In the data below, set down exactly the lines from the one containing "Task: Open the VFX-Workshop school name link" up to and including the one containing "Select the MA(10)=126.71 indicator label". Leave the pictures out.

__Supplied data__
● ● ●
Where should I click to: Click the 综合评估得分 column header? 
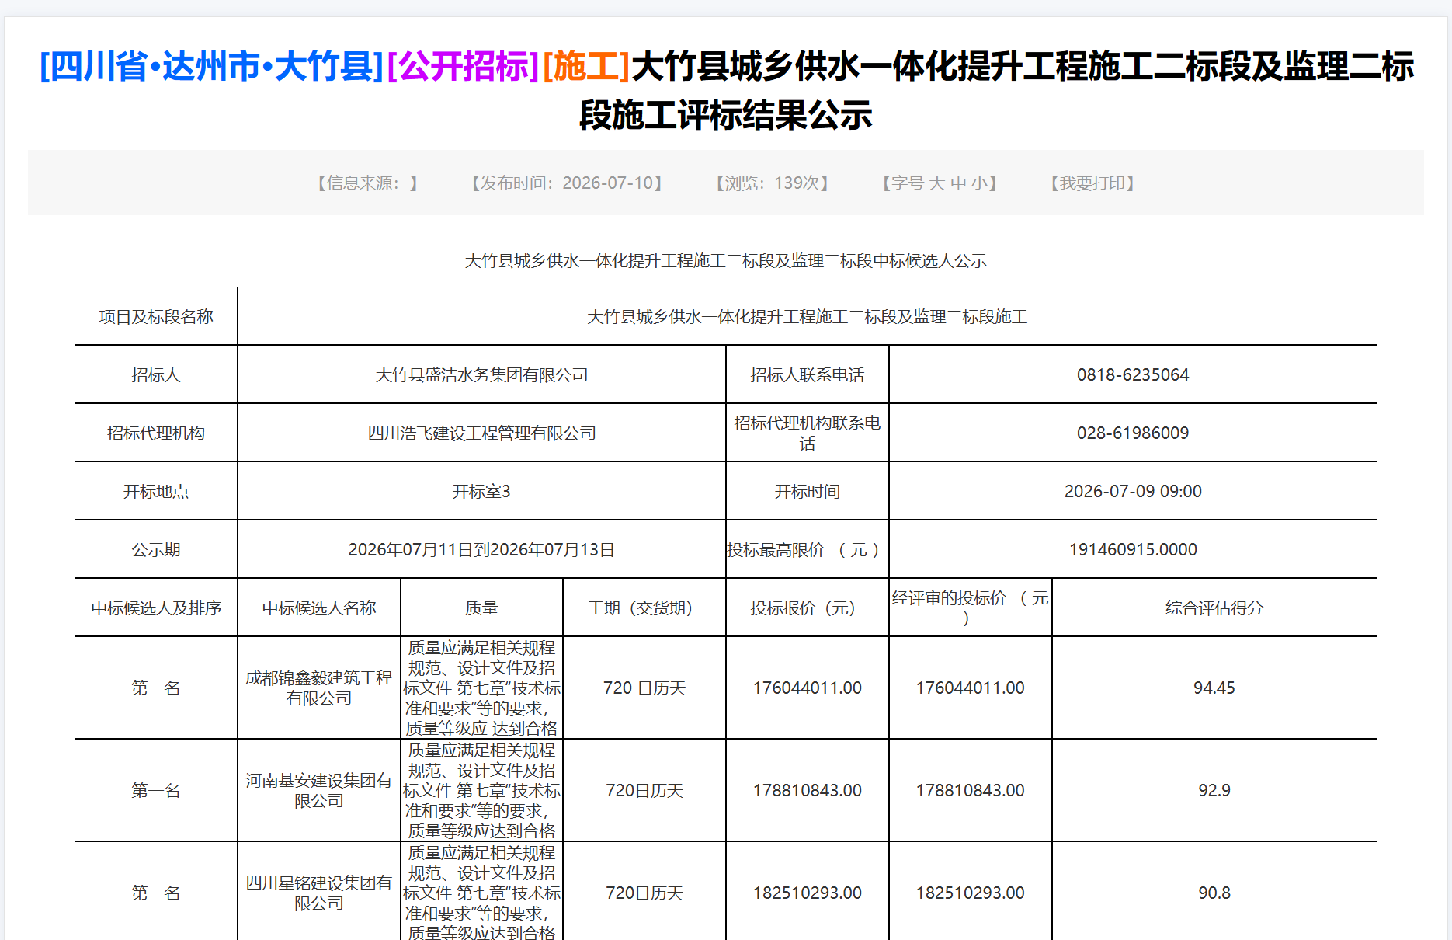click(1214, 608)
● ● ●
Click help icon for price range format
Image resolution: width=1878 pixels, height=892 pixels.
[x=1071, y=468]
● ● ●
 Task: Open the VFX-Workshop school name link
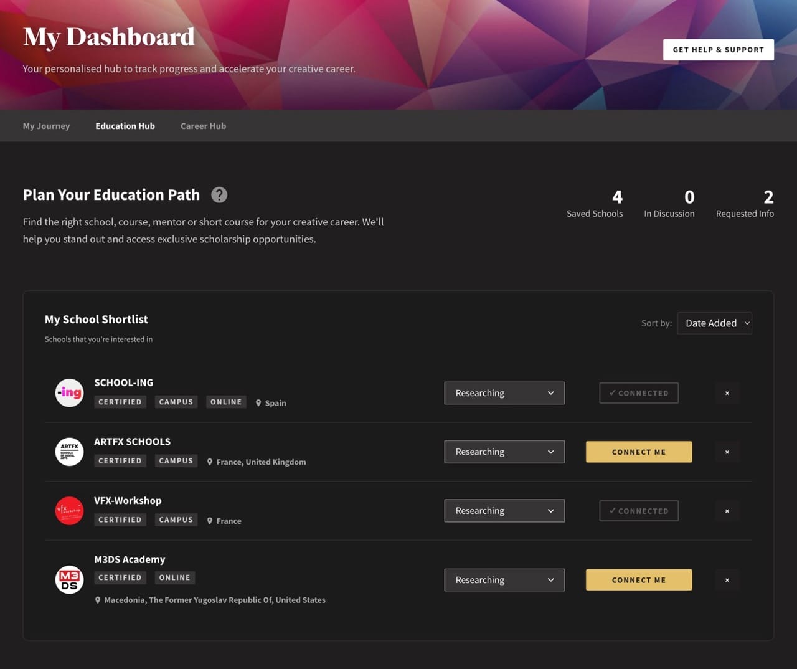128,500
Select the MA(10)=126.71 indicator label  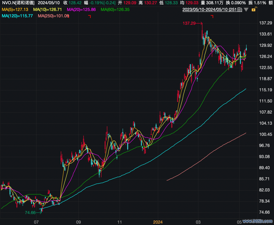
● ● ●
__Response__
 Task: Open the VFX-Workshop school name link
128,500
Select the MA(10)=126.71 indicator label  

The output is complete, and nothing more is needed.